Arrastraban hasta el balcón el taburete de Querubina, y allí se estaba la princesa las horas muertas, sin cansarse nunca, fijos los ojos en lo que desde el balcón podía dominarse. En primer término, los solitarios jardines de palacio, con su arbolado denso, sus blancas estatuas, sus estanques espejeantes, y más allá, detrás de la fuerte verja que defendía los jardines, un suburbio de la gran ciudad, un barrio pobre, de casuchas bajas, de huertos cercados por palitroques y murallejas ruines... La atención de la princesa no se fijaba en el parque regio; en cambio, no se apartaba su vista afanosa del barrio pobre. Lo verdaderamente nuevo y desconocido para ella, allí se encontraba. A tal distancia, los detalles repugnantes desaparecían, y sólo se apreciaba lo pintoresco, lo vario, lo picante de tal vivir. Por la carretera que cortaba el barrio pasaban carros cargados, borriquillos abrumados bajo tiestos de flores o serones de hortaliza, coches de línea, enormes galerones, tal vez un jinete entre nubes de polvo. Las mujeres trajinaban, disputaban, se agarraban, daban de mamar a sus críos en plena calle; detrás de los tapiales, por los mezquinos huertos de coles y habas, a la sombra de un retuerto manzano, los enamorados se pasaban la tarde mano a mano y juntos. Y Querubina, meditabunda, triste, sublevada, murmuraba:
«Son libres. ¡Qué existencia tan dichosa!».

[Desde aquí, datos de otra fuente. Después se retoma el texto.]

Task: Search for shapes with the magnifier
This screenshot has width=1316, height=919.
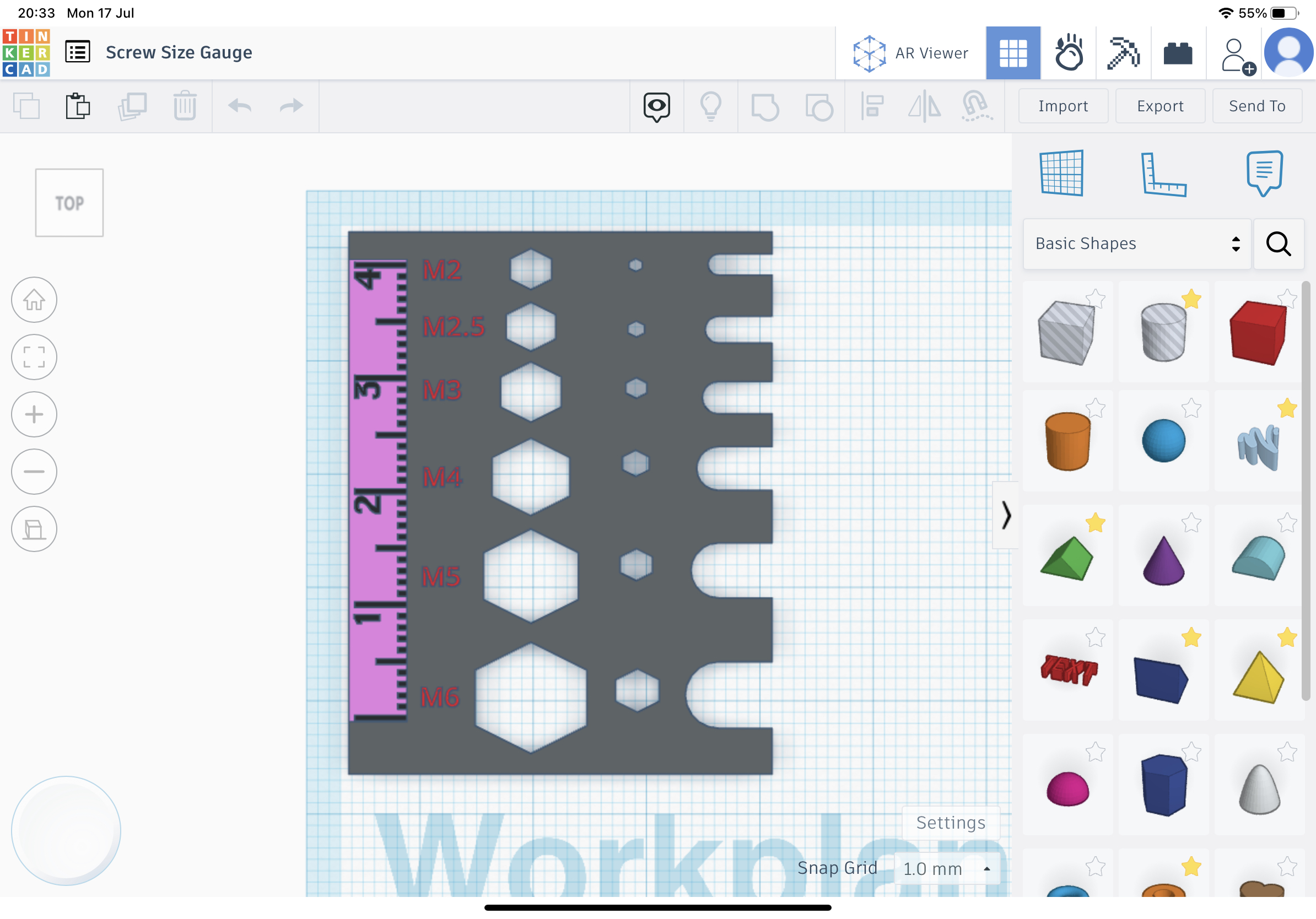Action: [1279, 245]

La forja de un herrero, especie de cíclope que trabajaba sin cesar, era el punto más cercano en que podía fijarse la princesa. No oía el ruido del martillo sobre el yunque, pero divisaba la aureola de chispas que levantaba y que le rodeaban de una lluvia luminosa. El ansia de entrar en aquella forja llegó a ser en Querubina una obsesión. El trabajo del cíclope la parecía algo sobrenatural. En su ignorancia de las realidades, desconocía la vulgar tarea del herrero. ¿Qué labraba, para alzar así centellas de oro? ¿Por qué no le era permitido bajar y recorrer el barrio humilde, recorrer el ancho mundo?

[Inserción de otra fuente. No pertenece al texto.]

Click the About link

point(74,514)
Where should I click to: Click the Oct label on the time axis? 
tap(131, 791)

Un día rogó a su padre que la consintiesen salir de la torre. La cólera del rey la hizo callar y prometer obediencia... Pero así que la noche descendió, muda y protectora, Querubina ató unas a otras sus fajas de seda turca, fuertes y flexibles, y amarró el cabo al balaustre de su mágico y perfumado balcón. Sin miedo alguno, cabalgó, se agarró y se dejó deslizar lentamente, girando un poco, con instinto seguro. Llegó al suelo, soltó el cabo, saltó y echó a andar hacia la verja, en dirección al lugar que ocupaba la casuca del herrero. Su corazón palpitaba de alegría. La verja era un obstáculo; Querubina lo había previsto; llevaba sus limas de tocador, de oro y acero; limó pacientemente, con energía; al fin vio rota la barra, y su cuerpo fino pudo deslizarse afuera. ¡Qué gozo!
Pisando barro y detritus, llegó a la fragua... Amanecía. El robusto herrero se había puesto a su diaria tarea. Al ver a la gentil damisela que le miraba con ardiente interés -que miraba su labor, su faena extraña-, el jayán sonrió, avanzó, tendió los brazos negros de escoria y apretó contra su pecho de oso a Querubina.

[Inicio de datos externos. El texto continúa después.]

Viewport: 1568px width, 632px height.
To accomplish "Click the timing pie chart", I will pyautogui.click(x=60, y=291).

Y el rey, loco de rabia, buscó a la princesa inútilmente. Porque la creyó raptada de algún príncipe gallardo y atrevido, y declaró a varios la guerra, sin sospechar que, a dos pasos de palacio, andrajosa, ahumada, maltratada, sujeta por el miedo y la vergüenza de su degradación, Querubina ponía a la lumbre la escudilla del bárbaro marido... Tal fue la libertad de la princesa.